Texas A&M pitching silenced LSU to finish off a sweep on Sunday, 5-2.
This one didn’t come the way you’d expect. Sheerin dumped ice water on a sizzling Aggie offense that didn’t score after the fourth. He worked a season-high 4.1 innings and punched out nine.
Offensively, LSU produced its most feeble effort of an anemic weekend. Weston Moss, who lost his starting role two weeks ago, and Gavin Lyons, who has allowed SEC teams to hit .333, combined to blank LSU over the first seven innings.
Despite the wind whipping in Caden Sorrell and Chris Hacopian were able to lace line drive homers through the breeze. Sorrell’s was a solo shot in the first, and Hacopian’s plated a pair in the third.
Zac Cowan didn’t have his trademark command. He walked three and left both pitches that were hit out of the ballpark over the middle of the plate.

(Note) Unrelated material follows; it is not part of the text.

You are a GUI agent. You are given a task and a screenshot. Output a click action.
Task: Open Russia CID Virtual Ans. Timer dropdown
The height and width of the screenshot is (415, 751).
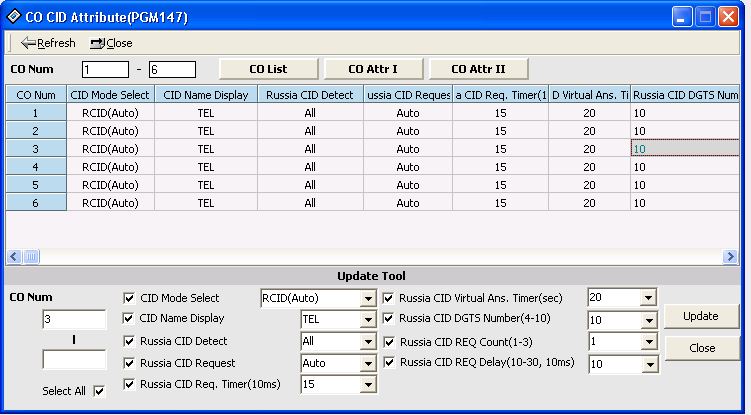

The only real glimmer of LSU offense came in the eighth when Cade Arrambide greeted closer Clayton Freshcorn with a laser of a leadoff home run on a hanging slider. Derek Curiel walked and moved to third on Omar Serna’s opposite field single. Curiel then scored from third on a passed ball. With Serna at second, Eddie Yamin was hit by a pitch but was ruled to have leaned into it. That ruling was upheld by replay.
The other inning of note was the fourth when Arrambide and Curiel hit rockets to the warning track that were held up by the breeze. Jake Brown singled sharply in that frame, as well. Nothing to show for it.
A&M had scored a run in the top half on an infield chopper to third, a bloop single and a sac fly. None of the contact was hard, but the result was a run.
LSU has been swept in consecutive series for the first time since March and April of 2021 when Tennessee and Vanderbilt both swept Paul Mainieri’s last team. Sitting at 6-6 was a reasonable spot. 6-12 is a whole different story.
Tiger pitching did a pretty good job on Saturday and Sunday. The offense just never showed up.
THE SCORECARD
Weston Moss: 4.1 IP, 3 H, 0 R, 2 BB, 5 K, 80 pitches, 47 strikes
Deven Sheerin: 4.1 IP, 3 H, 1 R, 1 ER, 0 BB, 9 K, 61 pitches, 47 strikes
Overall: Texas A&M 6-for-32 (.188); LSU 7-for-33 (.212)
With Runners On: Texas A&M 3-for-14 (.214); LSU 2-for-16 (.125)
With RISP: Texas A&M 1-for-4 (.250); LSU 0-for-7 (.000)
WHAT’S NEXT
UNO visits Alex Box Stadium on Tuesday. First pitch is set for 6:30. The Tigers travel to Starkville next weekend for a three-game set with Mississippi State at Dudy Noble Field.